Having an Undivided Heart
Psalm 86:11 says “Teach me your way, O LORD, that I may rely on your faithfulness; give me an undivided heart, that I may fear your name.” The phrase that stands out to me is David’s request for an "undivided heart." If you know David, you may know that he was a godly man yet one who struggled with his flesh. When we think of David, we may think of him as a shepherd, a king, a man of great courage who had a special relationship with the Lord. But we also may think of his illicit relationship with Bathsheba, his deception of Uriah, and his love of war. On the one hand, he was a man after God’s own heart. But on the other, he was an adulterer, murderer, warmonger. David struggled with a divided heart.
Our brains may rule our head but our hearts rule our emotions. So unless we keep our emotions and desires in check, we too may struggle with a divided heart. In Hosea 10:1-2, the prophet Hosea says “Israel empties his vine; he brings forth fruit for himself. According to the multitude of his fruit, he has increased the altars; according to the bounty of his land they have embellished his sacred pillars. Their heart is divided; now they are held guilty.” Hosea is saying that God blessed Israel with material abundance, but they spent it on themselves and built pagan altars. We have the tendency to do the same thing at times. We receive a blessing from the Lord (be it money, success, a promotion, a relationship, etc) and then we turn it into an idol, something more important than God himself.
Living with a divided heart means we live with inconsistency and duplicity. We say that Jesus is Lord but remain beholden to the things of the world. It’s like being a citizen in a kingdom with two kings. Your allegiance cannot be with both. Matthew 6:24 says “No one can serve two masters, for either he will hate the one and love the other, or he will be devoted to the one and despise the other.” Jesus is saying we cannot serve both God and the culture around us. Sometimes it’s hard to identify the idols in our lives because they’re not necessarily bad things. However, Pastor Tim Keller says in his book Counterfeit Gods, “If anything becomes more fundamental than God to your happiness, your meaning in life, your identity, then it is an idol.” Our hearts get taken by such things. Another way to look at it is, apart from God, whatever controls your emotions and dictates how you feel about life is probably an idol.

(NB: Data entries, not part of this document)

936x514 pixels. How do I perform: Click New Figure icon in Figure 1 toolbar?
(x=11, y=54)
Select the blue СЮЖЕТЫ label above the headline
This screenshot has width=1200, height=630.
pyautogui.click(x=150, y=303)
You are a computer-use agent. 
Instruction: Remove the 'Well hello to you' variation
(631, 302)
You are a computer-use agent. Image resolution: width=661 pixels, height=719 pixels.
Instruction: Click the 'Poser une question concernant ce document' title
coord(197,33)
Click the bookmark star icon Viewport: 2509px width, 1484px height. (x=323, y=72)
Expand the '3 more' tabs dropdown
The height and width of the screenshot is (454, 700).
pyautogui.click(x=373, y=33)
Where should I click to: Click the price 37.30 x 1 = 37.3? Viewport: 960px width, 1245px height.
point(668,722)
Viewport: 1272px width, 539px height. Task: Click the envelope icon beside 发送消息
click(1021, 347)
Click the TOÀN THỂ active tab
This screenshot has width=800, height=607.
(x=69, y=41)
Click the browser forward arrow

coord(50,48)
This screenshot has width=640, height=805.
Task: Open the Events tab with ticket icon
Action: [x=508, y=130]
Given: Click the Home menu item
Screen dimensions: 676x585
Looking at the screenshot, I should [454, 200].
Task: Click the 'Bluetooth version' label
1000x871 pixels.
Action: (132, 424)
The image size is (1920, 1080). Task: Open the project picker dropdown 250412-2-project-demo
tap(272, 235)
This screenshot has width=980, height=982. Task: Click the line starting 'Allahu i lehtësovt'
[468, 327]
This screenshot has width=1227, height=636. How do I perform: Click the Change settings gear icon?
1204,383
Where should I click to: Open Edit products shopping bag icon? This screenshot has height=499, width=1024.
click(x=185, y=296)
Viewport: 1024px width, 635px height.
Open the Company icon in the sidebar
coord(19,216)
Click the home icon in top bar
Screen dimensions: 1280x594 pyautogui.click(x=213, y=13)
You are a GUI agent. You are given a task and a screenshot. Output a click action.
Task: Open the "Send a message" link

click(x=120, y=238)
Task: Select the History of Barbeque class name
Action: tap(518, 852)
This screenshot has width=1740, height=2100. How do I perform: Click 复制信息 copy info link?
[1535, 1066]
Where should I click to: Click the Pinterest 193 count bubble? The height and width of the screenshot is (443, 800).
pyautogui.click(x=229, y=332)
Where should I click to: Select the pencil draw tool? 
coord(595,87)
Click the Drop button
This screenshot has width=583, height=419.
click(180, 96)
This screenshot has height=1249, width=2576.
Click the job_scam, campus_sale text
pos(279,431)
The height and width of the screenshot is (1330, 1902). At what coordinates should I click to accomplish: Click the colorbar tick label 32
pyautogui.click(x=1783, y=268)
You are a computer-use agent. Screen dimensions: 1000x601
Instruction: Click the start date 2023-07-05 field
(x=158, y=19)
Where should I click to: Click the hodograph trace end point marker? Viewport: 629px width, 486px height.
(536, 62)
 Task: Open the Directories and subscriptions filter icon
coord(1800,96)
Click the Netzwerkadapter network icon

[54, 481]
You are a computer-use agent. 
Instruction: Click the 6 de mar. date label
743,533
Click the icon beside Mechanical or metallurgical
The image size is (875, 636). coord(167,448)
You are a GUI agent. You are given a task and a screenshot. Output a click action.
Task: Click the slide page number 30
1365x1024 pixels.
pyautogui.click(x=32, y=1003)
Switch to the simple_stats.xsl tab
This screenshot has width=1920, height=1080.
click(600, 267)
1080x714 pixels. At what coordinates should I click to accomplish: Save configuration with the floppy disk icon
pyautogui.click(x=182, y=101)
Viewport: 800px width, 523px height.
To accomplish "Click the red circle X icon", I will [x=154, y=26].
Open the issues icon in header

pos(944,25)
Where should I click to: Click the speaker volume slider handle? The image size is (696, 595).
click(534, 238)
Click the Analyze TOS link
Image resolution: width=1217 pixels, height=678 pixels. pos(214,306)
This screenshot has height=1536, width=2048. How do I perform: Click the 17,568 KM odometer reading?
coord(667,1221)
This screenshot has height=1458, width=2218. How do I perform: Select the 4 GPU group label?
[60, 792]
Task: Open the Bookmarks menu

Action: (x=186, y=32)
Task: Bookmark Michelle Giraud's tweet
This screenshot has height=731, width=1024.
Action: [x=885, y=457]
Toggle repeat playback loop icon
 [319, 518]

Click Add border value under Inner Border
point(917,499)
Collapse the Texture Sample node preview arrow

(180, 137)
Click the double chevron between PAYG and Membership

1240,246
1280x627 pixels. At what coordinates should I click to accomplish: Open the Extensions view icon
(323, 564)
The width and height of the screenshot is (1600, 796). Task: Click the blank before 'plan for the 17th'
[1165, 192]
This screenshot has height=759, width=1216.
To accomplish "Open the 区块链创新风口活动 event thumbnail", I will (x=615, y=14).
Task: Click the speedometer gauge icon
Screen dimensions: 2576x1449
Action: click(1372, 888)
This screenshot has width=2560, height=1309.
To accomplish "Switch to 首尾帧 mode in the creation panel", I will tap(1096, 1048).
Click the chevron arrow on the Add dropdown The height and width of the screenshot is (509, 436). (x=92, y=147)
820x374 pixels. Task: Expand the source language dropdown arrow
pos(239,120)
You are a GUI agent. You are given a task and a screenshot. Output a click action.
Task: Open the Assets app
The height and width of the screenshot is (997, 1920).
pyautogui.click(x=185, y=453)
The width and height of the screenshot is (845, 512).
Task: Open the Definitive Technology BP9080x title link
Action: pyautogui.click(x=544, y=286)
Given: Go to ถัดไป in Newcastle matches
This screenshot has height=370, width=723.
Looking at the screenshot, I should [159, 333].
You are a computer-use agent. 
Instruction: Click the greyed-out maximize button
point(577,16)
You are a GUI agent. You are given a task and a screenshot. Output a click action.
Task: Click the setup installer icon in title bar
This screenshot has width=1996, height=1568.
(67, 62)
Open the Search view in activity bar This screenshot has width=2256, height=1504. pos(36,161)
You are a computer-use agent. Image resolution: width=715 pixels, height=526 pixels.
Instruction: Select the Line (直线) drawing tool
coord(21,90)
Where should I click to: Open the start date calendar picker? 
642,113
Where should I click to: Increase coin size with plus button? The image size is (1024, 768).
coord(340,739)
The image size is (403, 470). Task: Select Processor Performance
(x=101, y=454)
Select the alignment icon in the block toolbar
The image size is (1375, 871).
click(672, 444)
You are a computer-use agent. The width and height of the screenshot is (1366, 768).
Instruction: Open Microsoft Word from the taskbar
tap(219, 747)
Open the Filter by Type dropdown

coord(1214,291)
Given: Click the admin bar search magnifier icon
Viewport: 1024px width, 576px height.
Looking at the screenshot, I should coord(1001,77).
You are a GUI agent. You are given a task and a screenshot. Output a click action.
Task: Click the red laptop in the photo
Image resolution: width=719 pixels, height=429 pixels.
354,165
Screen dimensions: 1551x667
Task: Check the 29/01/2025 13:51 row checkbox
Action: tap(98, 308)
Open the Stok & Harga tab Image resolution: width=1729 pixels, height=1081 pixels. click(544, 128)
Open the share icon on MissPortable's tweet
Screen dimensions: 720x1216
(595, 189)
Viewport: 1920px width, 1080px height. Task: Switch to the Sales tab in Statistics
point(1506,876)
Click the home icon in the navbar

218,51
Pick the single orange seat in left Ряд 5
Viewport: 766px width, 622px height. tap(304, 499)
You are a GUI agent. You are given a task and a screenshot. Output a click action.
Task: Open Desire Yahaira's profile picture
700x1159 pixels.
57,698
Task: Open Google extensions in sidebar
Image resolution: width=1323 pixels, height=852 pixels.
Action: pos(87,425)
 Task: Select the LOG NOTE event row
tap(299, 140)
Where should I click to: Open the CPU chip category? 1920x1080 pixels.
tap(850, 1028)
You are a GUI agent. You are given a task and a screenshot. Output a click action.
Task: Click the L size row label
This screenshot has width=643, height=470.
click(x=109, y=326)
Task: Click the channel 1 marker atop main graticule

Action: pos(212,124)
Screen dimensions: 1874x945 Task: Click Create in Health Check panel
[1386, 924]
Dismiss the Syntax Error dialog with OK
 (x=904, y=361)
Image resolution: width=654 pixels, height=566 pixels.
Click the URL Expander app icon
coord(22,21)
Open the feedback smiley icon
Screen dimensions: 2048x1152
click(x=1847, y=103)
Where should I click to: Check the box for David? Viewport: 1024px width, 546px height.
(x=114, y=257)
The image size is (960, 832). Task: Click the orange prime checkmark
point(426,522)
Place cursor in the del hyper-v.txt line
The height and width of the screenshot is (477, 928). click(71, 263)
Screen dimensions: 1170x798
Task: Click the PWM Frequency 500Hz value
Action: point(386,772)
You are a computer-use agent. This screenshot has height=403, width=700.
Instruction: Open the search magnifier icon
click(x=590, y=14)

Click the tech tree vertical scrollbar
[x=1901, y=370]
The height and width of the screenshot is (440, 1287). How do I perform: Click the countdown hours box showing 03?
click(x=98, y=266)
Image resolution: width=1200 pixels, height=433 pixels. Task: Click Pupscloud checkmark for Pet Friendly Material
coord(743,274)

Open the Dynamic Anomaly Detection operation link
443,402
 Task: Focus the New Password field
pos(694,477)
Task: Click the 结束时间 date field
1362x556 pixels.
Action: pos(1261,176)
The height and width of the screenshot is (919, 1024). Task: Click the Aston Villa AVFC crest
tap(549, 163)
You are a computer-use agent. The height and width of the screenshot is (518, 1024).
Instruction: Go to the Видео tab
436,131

To have an undivided heart, God must be above it all. Back in Psalm 86, David says we must fear the Lord. This doesn’t mean we are to be afraid of God. But we are to revere and honor Him above everything else. The heart is often slow to change, slower than the mind. So we need to put ourselves in places where our hearts can be shaped by God (in His Word, in worship, in prayer, in service, in fellowship). In Matthew 12:25, Jesus says "A house divided against itself cannot stand." Like Israel in the Old Testament, it is futile to live with a divided heart. Therefore, as individuals and as a church, let us learn to live each day with consistency and integrity in our devotion to God.